- Excerpted text
────────────────────────────────────────

In my thirties I happened to step into a show where a number of Thomas Kinkade paintings were being displayed along with other painters of his ilk.
I didn't like any of the paintings that I saw at the exhibit: I dismissed everything I saw while barely looking at any of them; I was extremely disappointed that I had gone out of my way to go to it. Indeed, I was embarassed to be there and hoped no one saw me. And in spite of my feelings at the time, people were buying this art like mad to put in their suburban homes.
As I stepped out to get back into the car, I was shaking my head and looked at my husband (ex now) and with a puzzled look asked, "Why?" He nodded in agreement, knowing what I was getting at.
Although we didn't see eye to eye on much, we both loved going to art museums together. Renaissance masters were my favorites, though I also went out of my way to go to pottery exhibits, sculpture exhibits and always loved the chance to go to the Modern Museum of Art on one of those college buses full of art students that leave the college campus at 5 in the morning and come back from New York City on the same day. Art could move me to tears. I remember stepping into the Renaissance tapestry room at the Metropolitan Museum of Art and bursting into tears.
Anyway, back to my story:
So, previous to the Thomas Kinkade exhibit, we made a trip to a museum to see a special display of original drawings by Leonardo DaVinci. DaVinci is someone I have always been fascinated with, even as a child: his mastery of so many mediums, his inability to finish projects, his wonderful imagination, his refined painting style, his sketchbook full of ideas, indeed his life was so rich and interesting to me. When I was a teenager, I actually stared at one of his paintings for hours. When I went to the National Gallery of Art, I kept returning over and over to the room where his painting Ginerva de' Benci was located. When I was a freshman in college and able to afford some prints, it was Leonardo I pinned to my wall.
So coming directly from an exhibit on Leonardo to an exhibit of Thomas Kinkade seemed like night and day to me.
But now that I'm older, I have a different perspective on the art of Thomas Kinkade. Admittedly, I still don't love his work. Plain and simple, it is kitsch along with hummels and pink flamingo lawn ornaments. I often think that most of it is displayed in households with too much T.V., too much refined sugar and kids that misbehave. I'm surprised that painter Eric Fischl hasn't inserted a Kinkade look-alike in his own dark depictions of suburban life.

────────────────────────────────────────

- Stored data
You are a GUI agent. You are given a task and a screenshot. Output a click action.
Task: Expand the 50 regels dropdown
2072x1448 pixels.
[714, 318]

────────────────────────────────────────

- Tasks to complete
A. In the essay on Thomas Kinkade, which painting did the writer keep going back to see at the National Gallery of Art?
B. List every museum the essay on Thomas Kinkade mentions by name.

- Per-task answers
A. Ginerva de' Benci, by Leonardo DaVinci.

B.
- Modern Museum of Art
- Metropolitan Museum of Art
- National Gallery of Art